ゴール前の激戦を制したのは札幌2歳チャンプのニシノデイジー(白帽)(撮影:日刊ゲンダイ)

 2着アガラスは、道中は位置取りとしては勝ち馬よりも後ろであったが、ロスのない立ち回りで、同様に直線でも追い出しを待たされるシーンがあって脚が溜まっていた。惜しいハナ差負けではあったが、過去2戦とは全く違う競馬ができたことは、今後に繋がるだろう。

 3着ヴァンドギャルドは、4コーナーで勝ち馬とちょうど横並びの位置で、これまた直線を向いて前が壁になったが、そこから外へ進路を替えて追い出された形。結果的にはそこで脚を溜めていた上位2頭に競り負けたが、良馬場の高速決着にも対応できたという点でも、今後が楽しみとなる内容だった。
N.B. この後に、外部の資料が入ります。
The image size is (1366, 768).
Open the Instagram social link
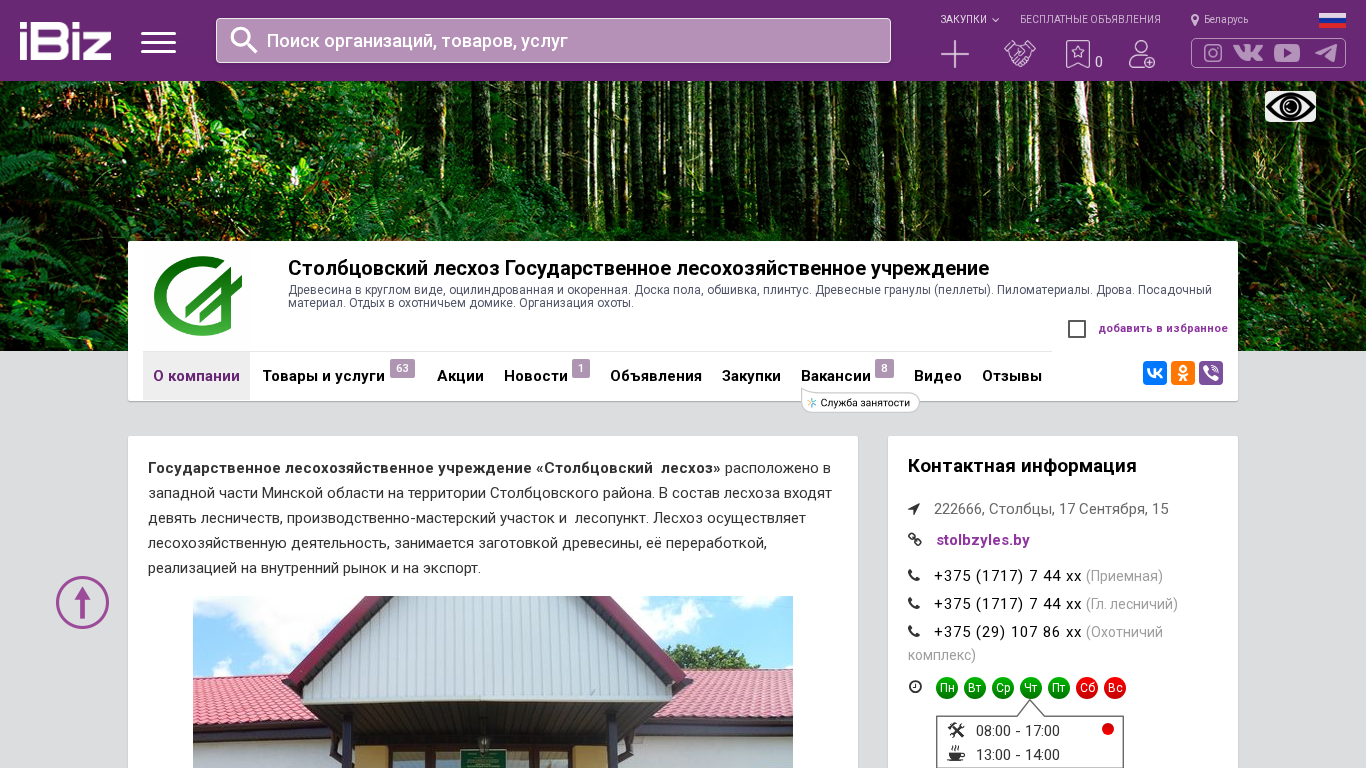[1213, 53]
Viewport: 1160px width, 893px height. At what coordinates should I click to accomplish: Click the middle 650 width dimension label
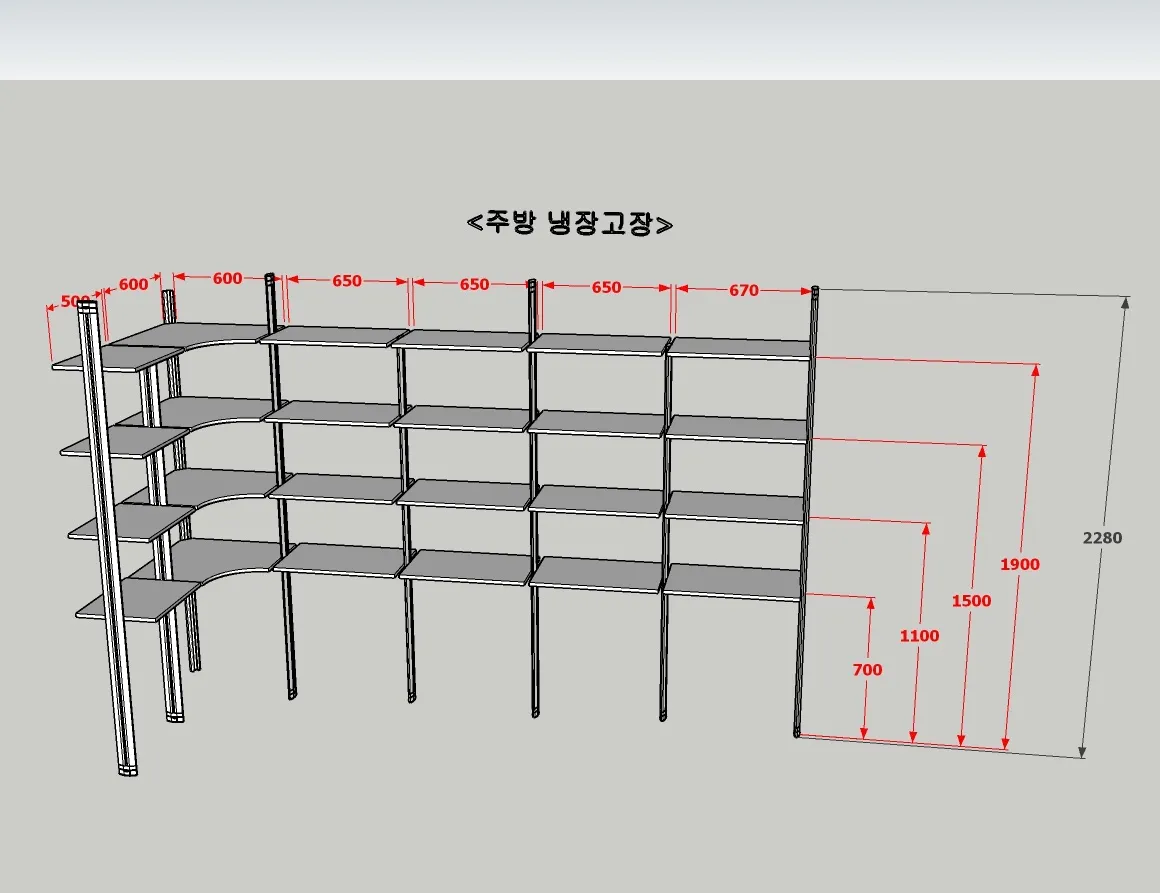click(x=474, y=284)
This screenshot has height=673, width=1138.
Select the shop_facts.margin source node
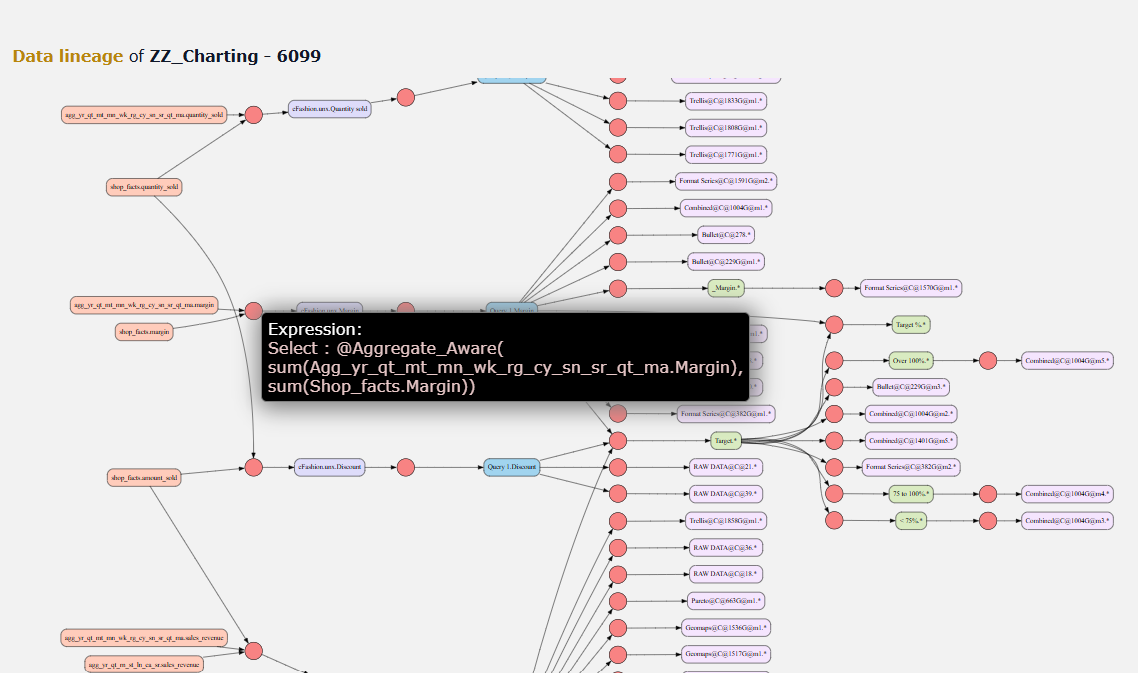tap(144, 332)
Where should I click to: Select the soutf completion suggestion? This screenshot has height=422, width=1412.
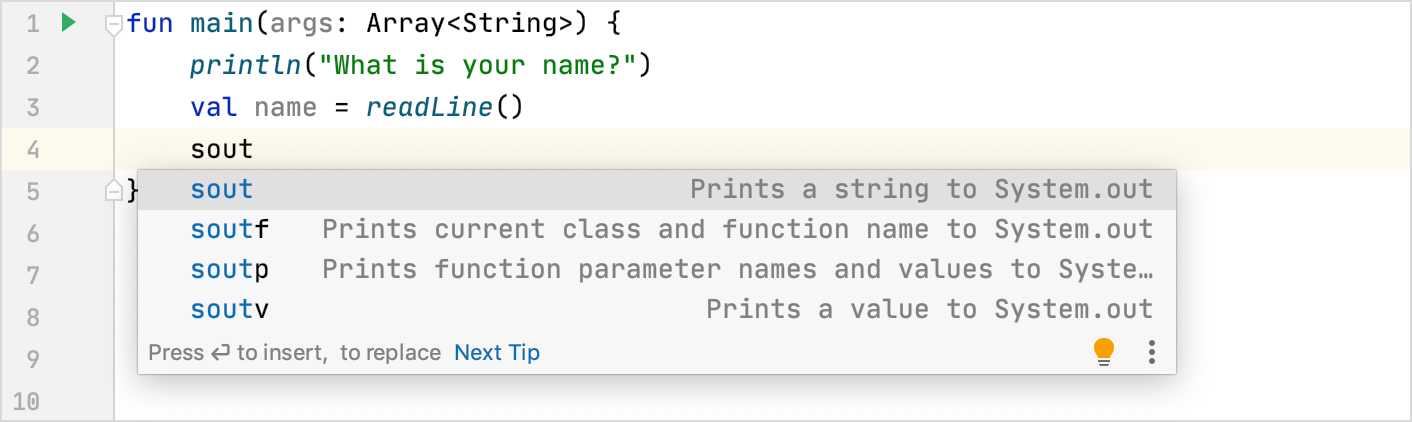tap(230, 230)
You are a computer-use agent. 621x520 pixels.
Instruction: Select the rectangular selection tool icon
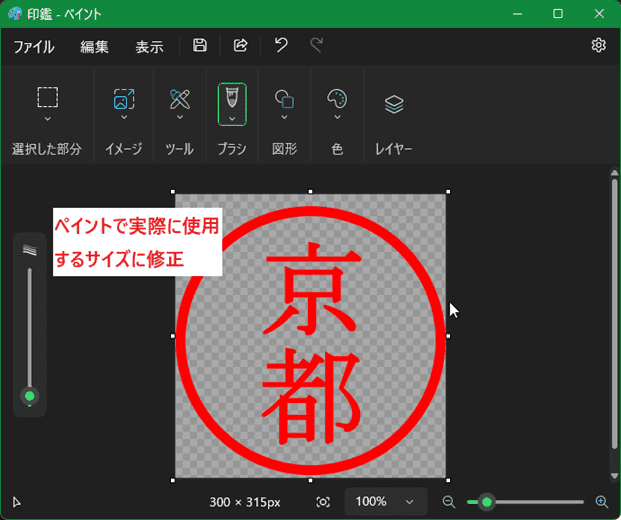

 4着ヴェロックスは、直線で馬群から伸びてきた時は、このまま一気に前を交わすかの勢いだったが、最後の最後で鈍ったあたりは、前走後に一息入っていた影響もあったろうか。

 5着ダノンラスターは、稽古でもそういう面を見せていたのだが、まだ馬が走る気持ちに向いていない印象を受けた。内にササり気味ながら伸びたラストの脚などは、ポテンシャルの高さを感じさせるものではあったが、気性面での成長が待たれるところだ。

 ルヴォルグは、出遅れが響いたとはいえ、それが全てだったとは言い切れない負け方だった。新馬を勝っての中2週で、調整の難しさもあったかとは思えるが、“クラシック候補”と呼ばれるには、それらを跳ね返して大外一気を決めてこそ。これまた素質は一級品だけに、立て直されての再浮上に期待したい。

佐藤直文

筆者:


1963年、愛媛県生まれ。大学卒業後に入社し、当時(1馬)の看板評論家であった清水成駿に師事。坂路担当の調教班として馬の状態を自らの眼で確かめるとともに、独自の視点から発掘した穴馬を狙い撃つ予想スタイル。現、ラジオ日本、グリーンチャンネル解説者。